Boehringer Ingelheim: FDA concede la revisione prioritaria per l’NDA di zongertinib nel NSCLC

La FDA ha concesso la revisione prioritaria alla nuova domanda di autorizzazione (NDA) di Boehringer Ingelheim per zongertinib nel trattamento del carcinoma polmonare non a piccole cellule (NSCLC) non resecabile o metastatico in pazienti che si sono sottoposti a una precedente terapia sistemica e presentano mutazioni del recettore HER2 (ERBB2).
La risposta della FDA è attesa per il terzo trimestre del 2025.

“Riteniamo che zongertinib abbia il potenziale per trasformare la cura dei pazienti precedentemente trattati con carcinoma polmonare avanzato non a piccole cellule con mutazione HER2 (ERBB2) e siamo fiduciosi nel proseguimento della ricerca in altri tipi di tumore e linee di terapia”, commenta Shashank Deshpande, Head of Boehringer Ingelheim Human Pharma e membro del Consiglio di Amministrazione.

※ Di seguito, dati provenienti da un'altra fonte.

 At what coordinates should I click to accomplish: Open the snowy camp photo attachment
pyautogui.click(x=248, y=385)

La nuova domanda di autorizzazione per zongertinib si basa sui risultati dello studio di fase Ib Beamion LUNG-1.

La coorte 1 comprendeva 75 soggetti con mutazioni nel dominio tirosin-chinasico HER2. I dati raccolti hanno mostrato una risposta obiettiva pari al 71%, un tasso di sopravvivenza libera da progressione a sei mesi del 69% e quello di durata della risposta pari al 73%.

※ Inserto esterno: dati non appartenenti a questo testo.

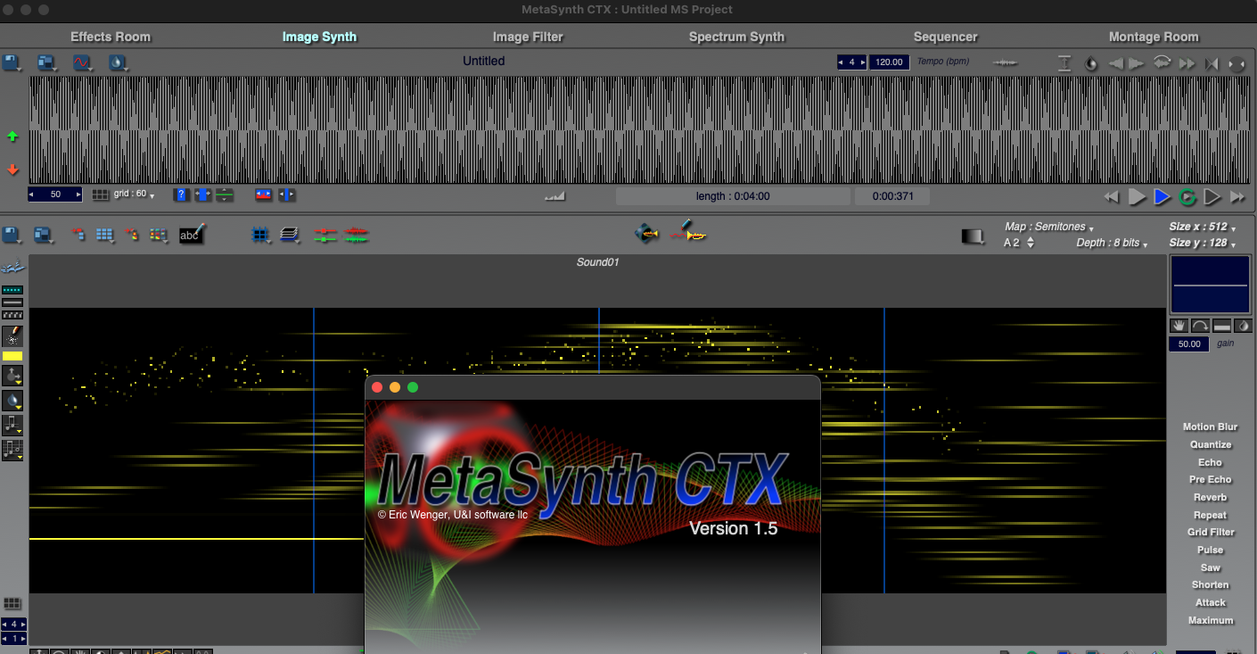Open the Map: Semitones dropdown
The image size is (1257, 654).
(x=1048, y=228)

Per quanto riguarda Il profilo di sicurezza della terapia, il 5% dei partecipanti ha richiesto una riduzione della dose e il 3% ha interrotto il trattamento a causa di effetti avversi.

Zongertinib è un inibitore della tirosin-chinasi che agisce selettivamente contro le mutazioni di HER2, risparmiando il recettore del fattore di crescita epidermico e minimizzando la tossicità.